The Bankruptcy Court noted this awareness but found that "the Trustee's actual knowledge of [Falcon's] claim[s] standing alone is insufficient for the filing of an informal proof of claim." App'x Vol. V at 85. As discussed, the reasons for application of the doctrine extend beyond the Trustee's knowledge of Falcon's claims.

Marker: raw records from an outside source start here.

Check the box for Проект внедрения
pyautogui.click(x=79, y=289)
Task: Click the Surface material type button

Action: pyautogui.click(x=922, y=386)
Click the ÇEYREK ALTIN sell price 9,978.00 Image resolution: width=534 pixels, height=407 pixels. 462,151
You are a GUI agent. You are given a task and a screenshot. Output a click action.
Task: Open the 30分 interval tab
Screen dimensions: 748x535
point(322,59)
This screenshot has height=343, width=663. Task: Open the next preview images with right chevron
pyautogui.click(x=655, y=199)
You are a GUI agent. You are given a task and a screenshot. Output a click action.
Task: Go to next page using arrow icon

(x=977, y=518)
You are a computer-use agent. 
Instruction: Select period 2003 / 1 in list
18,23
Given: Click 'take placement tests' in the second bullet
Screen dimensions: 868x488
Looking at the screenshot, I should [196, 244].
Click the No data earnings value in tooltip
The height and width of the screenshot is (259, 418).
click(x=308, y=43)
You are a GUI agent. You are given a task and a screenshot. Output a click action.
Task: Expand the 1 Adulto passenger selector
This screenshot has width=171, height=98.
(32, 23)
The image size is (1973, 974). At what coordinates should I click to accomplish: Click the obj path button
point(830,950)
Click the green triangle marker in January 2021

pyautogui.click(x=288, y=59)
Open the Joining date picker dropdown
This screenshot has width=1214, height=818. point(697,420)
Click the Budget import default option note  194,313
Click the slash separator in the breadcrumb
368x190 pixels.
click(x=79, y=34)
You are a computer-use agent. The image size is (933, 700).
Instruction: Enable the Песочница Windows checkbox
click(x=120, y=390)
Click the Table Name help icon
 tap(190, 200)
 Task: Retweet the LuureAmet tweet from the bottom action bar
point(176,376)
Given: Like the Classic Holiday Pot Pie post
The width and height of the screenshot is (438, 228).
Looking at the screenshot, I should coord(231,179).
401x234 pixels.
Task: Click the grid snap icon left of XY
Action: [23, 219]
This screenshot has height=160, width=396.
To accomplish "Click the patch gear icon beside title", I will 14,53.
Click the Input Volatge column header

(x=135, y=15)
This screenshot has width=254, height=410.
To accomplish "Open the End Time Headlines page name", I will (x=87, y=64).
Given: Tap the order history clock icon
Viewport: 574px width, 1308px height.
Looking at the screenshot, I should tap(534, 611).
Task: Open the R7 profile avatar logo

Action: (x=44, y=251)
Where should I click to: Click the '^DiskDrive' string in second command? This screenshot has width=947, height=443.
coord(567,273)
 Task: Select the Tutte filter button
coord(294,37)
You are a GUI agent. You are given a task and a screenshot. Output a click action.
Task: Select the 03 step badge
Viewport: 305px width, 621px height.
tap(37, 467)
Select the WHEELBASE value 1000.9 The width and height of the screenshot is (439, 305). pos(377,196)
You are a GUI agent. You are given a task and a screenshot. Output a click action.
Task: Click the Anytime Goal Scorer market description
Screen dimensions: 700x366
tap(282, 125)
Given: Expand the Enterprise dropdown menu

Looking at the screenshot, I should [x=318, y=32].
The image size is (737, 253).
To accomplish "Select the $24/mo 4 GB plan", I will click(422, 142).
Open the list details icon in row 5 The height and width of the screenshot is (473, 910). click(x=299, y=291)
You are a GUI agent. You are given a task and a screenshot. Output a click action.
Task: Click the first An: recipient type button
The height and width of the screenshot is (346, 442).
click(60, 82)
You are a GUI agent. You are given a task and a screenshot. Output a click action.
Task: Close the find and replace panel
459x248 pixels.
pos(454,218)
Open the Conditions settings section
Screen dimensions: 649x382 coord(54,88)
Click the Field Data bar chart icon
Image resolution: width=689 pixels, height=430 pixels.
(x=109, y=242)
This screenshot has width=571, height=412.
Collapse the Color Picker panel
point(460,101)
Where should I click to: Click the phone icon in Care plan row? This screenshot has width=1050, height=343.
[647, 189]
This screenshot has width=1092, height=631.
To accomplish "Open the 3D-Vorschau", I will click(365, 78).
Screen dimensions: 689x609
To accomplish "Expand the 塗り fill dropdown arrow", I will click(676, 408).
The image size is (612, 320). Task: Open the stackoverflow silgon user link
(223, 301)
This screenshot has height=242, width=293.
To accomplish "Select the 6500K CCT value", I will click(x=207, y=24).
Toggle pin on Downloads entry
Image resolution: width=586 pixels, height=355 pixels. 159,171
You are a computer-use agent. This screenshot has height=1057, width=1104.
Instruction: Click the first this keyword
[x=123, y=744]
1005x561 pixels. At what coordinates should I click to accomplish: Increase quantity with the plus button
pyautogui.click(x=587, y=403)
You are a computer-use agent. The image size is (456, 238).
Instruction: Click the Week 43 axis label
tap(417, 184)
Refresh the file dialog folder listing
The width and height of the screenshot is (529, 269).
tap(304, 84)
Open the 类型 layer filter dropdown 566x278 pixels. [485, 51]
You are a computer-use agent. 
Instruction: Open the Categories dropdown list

Finally, there would be no undue prejudice to any party if amendment were allowed, which is a relevant factor in the equities analysis. See In re Shore, No. 03-43072, 2004 WL 2358067, at *2 (Bankr. D. Kan. May 14, 2004); In re Scott, 67 B.R. 1011, 1013 (Bankr. M.D. Fla. 1986). "In determining whether opposing parties are prejudiced by amendment of an informal proof of claim, bankruptcy courts examine 'such elements as bad faith or unreasonable delay in filing the amendment, impact on other claimants, reliance by the debtor or other creditors, and change of the debtor's position.' " In re Simplot, No. 10-00239, 2014 WL 2112937, at *6 (Bankr. D. Idaho May 20, 2014) (quoting In re JSJF Corp., 344 B.R. 94, 102 (B.A.P. 9th Cir. 2006)). Here, no party has argued that allowing Falcon to file an amended proof of claim would result in prejudice to anyone involved in the bankruptcy proceeding. There was no undue delay: Falcon missed the claims bar date by only two days. The record does not reflect that, during the two-day lapse, Integrity or other creditors detrimentally relied on Falcon's failure to timely file its informal proof of claim. Cf. In re Petrucci, 256 B.R. at 707 (noting the absence of any "evidence of detrimental reliance by other creditors on receipt of a particular percentage"). And, as noted by the Bankruptcy Court, there is no evidence that Falcon engaged in any "misconduct" that might "disqualify[ ] it from equitable relief." App'x Vol. V at 83.
The analysis detailed above leaves this Court with a "definite and firm conviction that the bankruptcy court made a mistake." In re Antonich, 1999 WL 1295498, at *2 (internal quotation marks omitted). In this instance, the equities support amendment of Falcon's informal proofs of claim. See In re Reliance Equities, 966 F.2d at 1345.
While this Court has disagreed with the Bankruptcy Court's conclusion, it notes its appreciation of that court's principled application of the law as it saw it to the facts of the case.
CONCLUSION
For the reasons set forth above, the January 17, 2020 Memorandum and Order denying the Motion for Amendment of Informal Proofs of Claims is REVERSED. This case is REMANDED to the United States Bankruptcy Court for the Western District of Oklahoma for further proceedings consistent with this opinion.
IT IS SO ORDERED this 11th day of August, 2023.